▸ Task brief
All the data should be transcribed exactly, with every line kept.

▸ Exercise data
━━━━━━━━━━━━━━━━━━━━━━━━━━━━━━
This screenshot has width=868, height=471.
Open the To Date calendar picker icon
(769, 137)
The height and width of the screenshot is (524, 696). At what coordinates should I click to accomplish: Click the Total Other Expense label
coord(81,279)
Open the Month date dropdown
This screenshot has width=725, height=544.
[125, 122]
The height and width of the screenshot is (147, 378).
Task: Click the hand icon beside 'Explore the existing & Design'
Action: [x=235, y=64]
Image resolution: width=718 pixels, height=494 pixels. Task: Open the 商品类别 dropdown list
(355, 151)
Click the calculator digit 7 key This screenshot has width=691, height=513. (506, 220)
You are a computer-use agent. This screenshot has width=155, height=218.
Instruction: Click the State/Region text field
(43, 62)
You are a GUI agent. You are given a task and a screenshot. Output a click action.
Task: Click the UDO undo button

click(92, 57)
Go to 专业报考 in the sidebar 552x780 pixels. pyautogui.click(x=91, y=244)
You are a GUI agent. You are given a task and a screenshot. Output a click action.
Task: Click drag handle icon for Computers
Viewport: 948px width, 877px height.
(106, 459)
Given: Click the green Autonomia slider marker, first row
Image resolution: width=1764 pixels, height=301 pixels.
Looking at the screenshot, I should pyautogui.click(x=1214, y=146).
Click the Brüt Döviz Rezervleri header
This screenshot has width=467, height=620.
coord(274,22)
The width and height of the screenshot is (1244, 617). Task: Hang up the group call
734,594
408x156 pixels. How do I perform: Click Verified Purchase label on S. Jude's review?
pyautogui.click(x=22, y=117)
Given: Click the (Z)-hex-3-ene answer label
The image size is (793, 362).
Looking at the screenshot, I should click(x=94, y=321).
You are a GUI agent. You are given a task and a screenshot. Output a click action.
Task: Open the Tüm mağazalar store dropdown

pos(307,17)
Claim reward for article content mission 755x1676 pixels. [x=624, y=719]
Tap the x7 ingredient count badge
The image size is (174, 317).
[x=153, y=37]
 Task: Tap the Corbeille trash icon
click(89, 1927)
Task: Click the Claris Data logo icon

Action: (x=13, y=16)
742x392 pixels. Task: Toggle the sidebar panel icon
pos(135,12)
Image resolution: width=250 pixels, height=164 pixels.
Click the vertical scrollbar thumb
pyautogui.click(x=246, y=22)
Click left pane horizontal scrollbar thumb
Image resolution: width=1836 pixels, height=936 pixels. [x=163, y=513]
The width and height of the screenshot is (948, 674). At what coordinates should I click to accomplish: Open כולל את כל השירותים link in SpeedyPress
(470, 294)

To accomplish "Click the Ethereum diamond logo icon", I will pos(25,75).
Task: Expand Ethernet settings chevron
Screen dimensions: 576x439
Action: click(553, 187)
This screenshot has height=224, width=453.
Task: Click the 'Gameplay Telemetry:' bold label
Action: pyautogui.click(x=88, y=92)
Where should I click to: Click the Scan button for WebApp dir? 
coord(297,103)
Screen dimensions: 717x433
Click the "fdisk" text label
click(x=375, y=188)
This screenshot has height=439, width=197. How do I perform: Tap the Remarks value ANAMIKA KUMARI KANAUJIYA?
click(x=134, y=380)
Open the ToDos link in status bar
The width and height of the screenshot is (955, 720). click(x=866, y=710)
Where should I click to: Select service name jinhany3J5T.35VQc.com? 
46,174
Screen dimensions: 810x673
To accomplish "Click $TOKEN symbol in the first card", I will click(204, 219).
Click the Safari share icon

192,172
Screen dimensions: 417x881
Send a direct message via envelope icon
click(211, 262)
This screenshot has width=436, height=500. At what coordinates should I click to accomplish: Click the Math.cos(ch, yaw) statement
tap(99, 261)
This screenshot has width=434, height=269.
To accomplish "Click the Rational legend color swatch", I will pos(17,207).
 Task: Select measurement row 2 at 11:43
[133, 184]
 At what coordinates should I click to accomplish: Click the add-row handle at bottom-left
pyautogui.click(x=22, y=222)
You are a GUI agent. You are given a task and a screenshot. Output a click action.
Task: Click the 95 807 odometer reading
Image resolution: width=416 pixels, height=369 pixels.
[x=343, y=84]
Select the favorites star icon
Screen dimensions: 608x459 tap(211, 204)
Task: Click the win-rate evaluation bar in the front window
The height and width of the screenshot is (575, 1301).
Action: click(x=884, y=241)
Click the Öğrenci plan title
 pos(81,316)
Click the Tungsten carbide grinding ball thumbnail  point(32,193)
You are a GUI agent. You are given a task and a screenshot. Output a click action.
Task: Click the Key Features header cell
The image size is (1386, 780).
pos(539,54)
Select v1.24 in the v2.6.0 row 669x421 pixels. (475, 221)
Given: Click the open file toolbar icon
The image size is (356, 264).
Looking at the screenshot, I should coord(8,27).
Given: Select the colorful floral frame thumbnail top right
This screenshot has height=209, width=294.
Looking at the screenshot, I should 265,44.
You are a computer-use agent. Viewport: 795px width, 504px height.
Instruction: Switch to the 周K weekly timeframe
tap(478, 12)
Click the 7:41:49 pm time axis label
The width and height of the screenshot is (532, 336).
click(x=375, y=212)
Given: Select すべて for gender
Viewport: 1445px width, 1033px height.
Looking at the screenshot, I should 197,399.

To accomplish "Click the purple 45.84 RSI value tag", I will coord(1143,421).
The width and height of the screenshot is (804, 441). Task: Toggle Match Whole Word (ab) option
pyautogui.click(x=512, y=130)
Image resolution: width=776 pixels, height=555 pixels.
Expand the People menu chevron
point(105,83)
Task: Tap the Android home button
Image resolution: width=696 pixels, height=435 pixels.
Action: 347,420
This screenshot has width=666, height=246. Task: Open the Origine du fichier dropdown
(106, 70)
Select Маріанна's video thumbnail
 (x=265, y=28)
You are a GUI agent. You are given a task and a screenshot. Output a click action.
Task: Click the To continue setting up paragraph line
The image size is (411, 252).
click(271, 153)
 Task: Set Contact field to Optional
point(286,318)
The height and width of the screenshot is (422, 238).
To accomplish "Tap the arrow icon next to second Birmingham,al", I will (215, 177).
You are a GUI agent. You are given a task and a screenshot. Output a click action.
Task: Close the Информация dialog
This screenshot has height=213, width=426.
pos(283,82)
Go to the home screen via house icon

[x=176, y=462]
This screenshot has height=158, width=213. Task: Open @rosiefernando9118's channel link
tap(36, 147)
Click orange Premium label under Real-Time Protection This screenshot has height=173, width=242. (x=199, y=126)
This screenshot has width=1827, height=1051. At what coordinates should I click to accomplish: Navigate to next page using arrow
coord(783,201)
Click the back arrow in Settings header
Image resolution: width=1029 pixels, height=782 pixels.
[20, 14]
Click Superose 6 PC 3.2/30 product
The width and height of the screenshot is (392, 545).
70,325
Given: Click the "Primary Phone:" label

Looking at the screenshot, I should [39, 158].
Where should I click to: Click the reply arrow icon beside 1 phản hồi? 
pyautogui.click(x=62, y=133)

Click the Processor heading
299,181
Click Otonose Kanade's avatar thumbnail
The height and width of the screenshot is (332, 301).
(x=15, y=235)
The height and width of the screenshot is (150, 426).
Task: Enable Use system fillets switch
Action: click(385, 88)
━━━━━━━━━━━━━━━━━━━━━━━━━━━━━━
▸ Written solution
This screenshot has width=868, height=471.
Open the To Date calendar picker icon
(769, 137)
The height and width of the screenshot is (524, 696). At what coordinates should I click to accomplish: Click the Total Other Expense label
coord(81,279)
Open the Month date dropdown
This screenshot has width=725, height=544.
[125, 122]
The height and width of the screenshot is (147, 378).
Task: Click the hand icon beside 'Explore the existing & Design'
Action: [x=235, y=64]
Image resolution: width=718 pixels, height=494 pixels. Task: Open the 商品类别 dropdown list
(355, 151)
Click the calculator digit 7 key This screenshot has width=691, height=513. (506, 220)
You are a computer-use agent. This screenshot has width=155, height=218.
Instruction: Click the State/Region text field
(43, 62)
You are a GUI agent. You are given a task and a screenshot. Output a click action.
Task: Click the UDO undo button

click(92, 57)
Go to 专业报考 in the sidebar 552x780 pixels. pyautogui.click(x=91, y=244)
You are a GUI agent. You are given a task and a screenshot. Output a click action.
Task: Click drag handle icon for Computers
Viewport: 948px width, 877px height.
(106, 459)
Given: Click the green Autonomia slider marker, first row
Image resolution: width=1764 pixels, height=301 pixels.
Looking at the screenshot, I should pyautogui.click(x=1214, y=146).
Click the Brüt Döviz Rezervleri header
This screenshot has width=467, height=620.
coord(274,22)
The width and height of the screenshot is (1244, 617). Task: Hang up the group call
734,594
408x156 pixels. How do I perform: Click Verified Purchase label on S. Jude's review?
pyautogui.click(x=22, y=117)
Given: Click the (Z)-hex-3-ene answer label
The image size is (793, 362).
Looking at the screenshot, I should click(x=94, y=321).
You are a GUI agent. You are given a task and a screenshot. Output a click action.
Task: Open the Tüm mağazalar store dropdown

pos(307,17)
Claim reward for article content mission 755x1676 pixels. [x=624, y=719]
Tap the x7 ingredient count badge
The image size is (174, 317).
[x=153, y=37]
 Task: Tap the Corbeille trash icon
click(89, 1927)
Task: Click the Claris Data logo icon

Action: (x=13, y=16)
742x392 pixels. Task: Toggle the sidebar panel icon
pos(135,12)
Image resolution: width=250 pixels, height=164 pixels.
Click the vertical scrollbar thumb
pyautogui.click(x=246, y=22)
Click left pane horizontal scrollbar thumb
Image resolution: width=1836 pixels, height=936 pixels. [x=163, y=513]
The width and height of the screenshot is (948, 674). At what coordinates should I click to accomplish: Open כולל את כל השירותים link in SpeedyPress
(470, 294)

To accomplish "Click the Ethereum diamond logo icon", I will pos(25,75).
Task: Expand Ethernet settings chevron
Screen dimensions: 576x439
Action: click(553, 187)
This screenshot has height=224, width=453.
Task: Click the 'Gameplay Telemetry:' bold label
Action: pyautogui.click(x=88, y=92)
Where should I click to: Click the Scan button for WebApp dir? 
coord(297,103)
Screen dimensions: 717x433
Click the "fdisk" text label
click(x=375, y=188)
This screenshot has height=439, width=197. How do I perform: Tap the Remarks value ANAMIKA KUMARI KANAUJIYA?
click(x=134, y=380)
Open the ToDos link in status bar
The width and height of the screenshot is (955, 720). click(x=866, y=710)
Where should I click to: Select service name jinhany3J5T.35VQc.com? 
46,174
Screen dimensions: 810x673
To accomplish "Click $TOKEN symbol in the first card", I will click(204, 219).
Click the Safari share icon

192,172
Screen dimensions: 417x881
Send a direct message via envelope icon
click(211, 262)
This screenshot has width=436, height=500. At what coordinates should I click to accomplish: Click the Math.cos(ch, yaw) statement
tap(99, 261)
This screenshot has width=434, height=269.
To accomplish "Click the Rational legend color swatch", I will pos(17,207).
 Task: Select measurement row 2 at 11:43
[133, 184]
 At what coordinates should I click to accomplish: Click the add-row handle at bottom-left
pyautogui.click(x=22, y=222)
You are a GUI agent. You are given a task and a screenshot. Output a click action.
Task: Click the 95 807 odometer reading
Image resolution: width=416 pixels, height=369 pixels.
[x=343, y=84]
Select the favorites star icon
Screen dimensions: 608x459 tap(211, 204)
Task: Click the win-rate evaluation bar in the front window
The height and width of the screenshot is (575, 1301).
Action: click(x=884, y=241)
Click the Öğrenci plan title
 pos(81,316)
Click the Tungsten carbide grinding ball thumbnail  point(32,193)
You are a GUI agent. You are given a task and a screenshot. Output a click action.
Task: Click the Key Features header cell
The image size is (1386, 780).
pos(539,54)
Select v1.24 in the v2.6.0 row 669x421 pixels. (475, 221)
Given: Click the open file toolbar icon
The image size is (356, 264).
Looking at the screenshot, I should coord(8,27).
Given: Select the colorful floral frame thumbnail top right
This screenshot has height=209, width=294.
Looking at the screenshot, I should 265,44.
You are a computer-use agent. Viewport: 795px width, 504px height.
Instruction: Switch to the 周K weekly timeframe
tap(478, 12)
Click the 7:41:49 pm time axis label
The width and height of the screenshot is (532, 336).
click(x=375, y=212)
Given: Select すべて for gender
Viewport: 1445px width, 1033px height.
Looking at the screenshot, I should 197,399.

To accomplish "Click the purple 45.84 RSI value tag", I will coord(1143,421).
The width and height of the screenshot is (804, 441). Task: Toggle Match Whole Word (ab) option
pyautogui.click(x=512, y=130)
Image resolution: width=776 pixels, height=555 pixels.
Expand the People menu chevron
point(105,83)
Task: Tap the Android home button
Image resolution: width=696 pixels, height=435 pixels.
Action: 347,420
This screenshot has width=666, height=246. Task: Open the Origine du fichier dropdown
(106, 70)
Select Маріанна's video thumbnail
 (x=265, y=28)
You are a GUI agent. You are given a task and a screenshot. Output a click action.
Task: Click the To continue setting up paragraph line
The image size is (411, 252).
click(271, 153)
 Task: Set Contact field to Optional
point(286,318)
The height and width of the screenshot is (422, 238).
To accomplish "Tap the arrow icon next to second Birmingham,al", I will (215, 177).
You are a GUI agent. You are given a task and a screenshot. Output a click action.
Task: Close the Информация dialog
This screenshot has height=213, width=426.
pos(283,82)
Go to the home screen via house icon

[x=176, y=462]
This screenshot has height=158, width=213. Task: Open @rosiefernando9118's channel link
tap(36, 147)
Click orange Premium label under Real-Time Protection This screenshot has height=173, width=242. (x=199, y=126)
This screenshot has width=1827, height=1051. At what coordinates should I click to accomplish: Navigate to next page using arrow
coord(783,201)
Click the back arrow in Settings header
Image resolution: width=1029 pixels, height=782 pixels.
[20, 14]
Click Superose 6 PC 3.2/30 product
The width and height of the screenshot is (392, 545).
70,325
Given: Click the "Primary Phone:" label

Looking at the screenshot, I should [39, 158].
Where should I click to: Click the reply arrow icon beside 1 phản hồi? 
pyautogui.click(x=62, y=133)

Click the Processor heading
299,181
Click Otonose Kanade's avatar thumbnail
The height and width of the screenshot is (332, 301).
(x=15, y=235)
The height and width of the screenshot is (150, 426).
Task: Enable Use system fillets switch
Action: click(385, 88)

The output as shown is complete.